Мамка обычно раньше вечера приходила, да тоже чего-то успевала приготовить, накрыть на стол что припасли, а на десерт, как говорили в городах больших, просили рассказать что-нибудь интересное: про папку, про любовь их большую, про то, как, кто и когда родился, про то, как Пасху празднуют в других городах да селах и про всякое разное.
Удивлялася Маруся детям своим, как они могут про одно и то же по десять раз расспрашивать и радоваться, словно в первый раз слышат, но соглашалася — других подарочков желанных на святой этот праздник у нее все равно для детишек своих не было.
— Скажи, мамушка, почему тебя козой называют? — спросила Верочка, кой одиннадцать лет недавно стукнуло, и прыснула от своего нежданного порыва.
— Ох, и давняя та история, — рассмеялась Маруся Коза.

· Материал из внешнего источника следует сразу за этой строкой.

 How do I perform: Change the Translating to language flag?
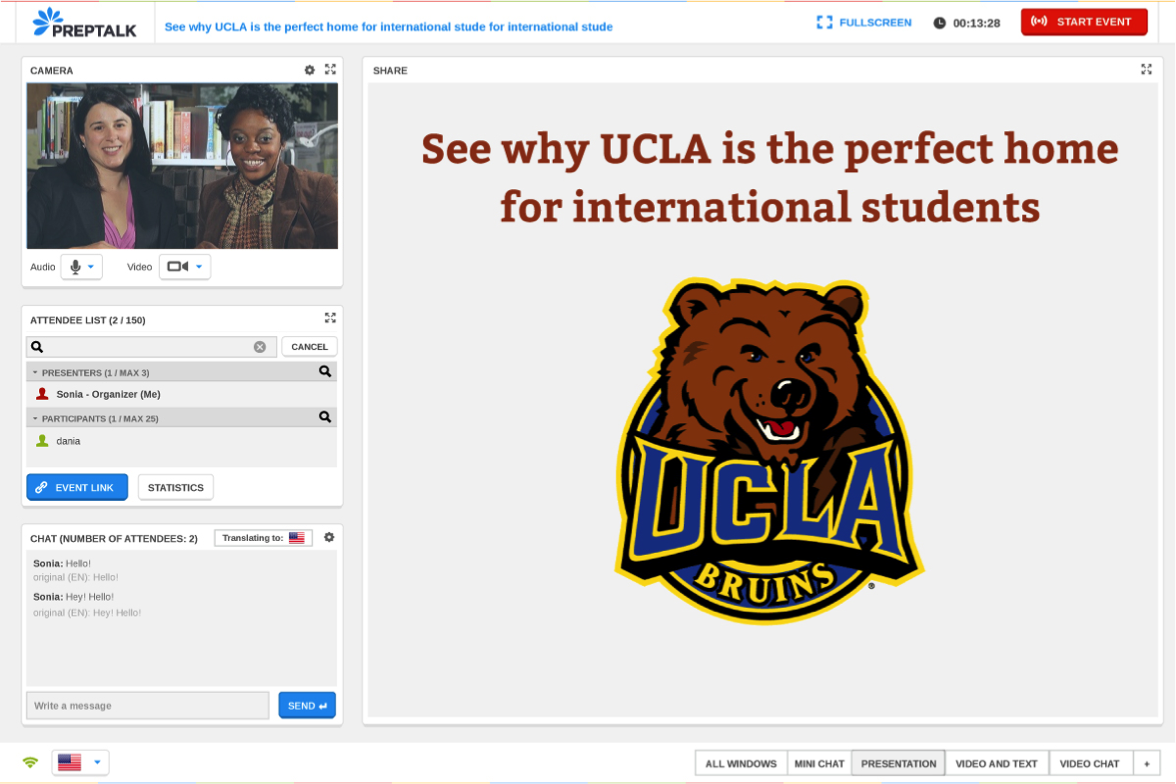coord(296,538)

— Расскажи, расскажи, — просили дети.
— Была я молода в свое время и горяча. А сурова была… Ох! Уж если обидит меня кто, такосьма обижалась, что из носа дым шел, и будто рога у меня отрастали, да хвост сзади камни в пыль сбивал. Вот какая была мать ваша! — и засмеялась сама от души, молодость свою вспоминая. — А если какая несправедливость творилась, так я первая в рядах за честный строй. И с парнями пару раз в драке батюшка ловил. Ловил и побивал, да не помогало. И прозвали меня Марусей Козой с тех пор. Да только дралась я не просто так, а всегда за честное дело; стали меня на подмогу звать дети малые или какие-нибудь немощные. И стали меня всякие люди недобрые побаиваться, а опосля одно лишь имя мое страх наводило на обидчиков. Одним словом, так и прижилось это прозвище, вовсе мне не обидное.

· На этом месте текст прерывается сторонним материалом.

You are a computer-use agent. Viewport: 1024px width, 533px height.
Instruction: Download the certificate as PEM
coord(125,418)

Да только нелегко жилось козушке. Не сидела я дома ни минуточки, егоза была та еще. И матушка уже не рада была характеру такому грозному, и батюшка не знал, как сладить со мною. И кто на мне, такой боевой, жениться захочет. А была я красавицей писаной, детушки: и стройна, и бела, а взор ясный, острый, ум цепкий, нрав веселый, характер — железо! Да отец как в воду глядел: смотрели на меня женихи, восхищалися, а подойти ни один не отваживался. И все вокруг пары создавали да женились, через костры прыгали да за ручку держались. Одна я окаянная, как русалка, все одна свои косы расплетала на глазах у грустных родителей, желавших мне добра и внуков хотеючи.

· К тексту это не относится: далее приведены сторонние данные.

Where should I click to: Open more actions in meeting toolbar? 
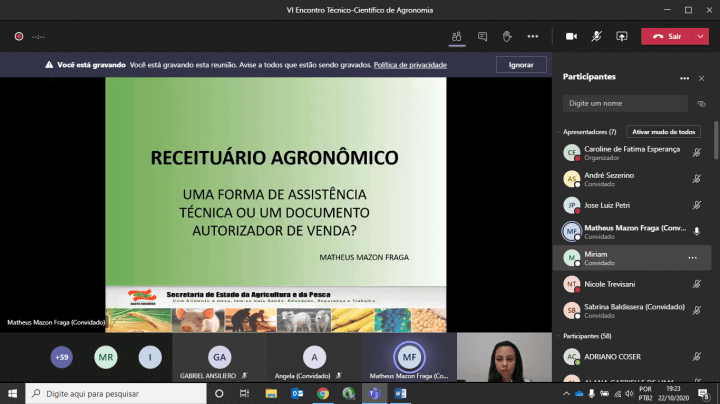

И не выдержал один раз отец, вывел меня на площадь ярмарочную, где в то время командовал и большим человеком был. Не побоялся насмешек и позора, взял меня за косу мою русую, накрутил на кулачище свой и спросил честной народ, желает ли кто его красавицу-дочь замуж взять. Отдавал самое дорогое, любимое, но предупредил, что я росла на воле, будто трава полевая, набралась силы так, что не каждый такую скосить теперь сможет. Долго люди стояли и смотрели, молодые посмеивались, старые жалели отца. Тут вышел кузнец наш Федор, которого в деревне Горынычем звали, и говорит: «Я возьму, привык с железом-то обходиться, оно в моей руке мягким становится».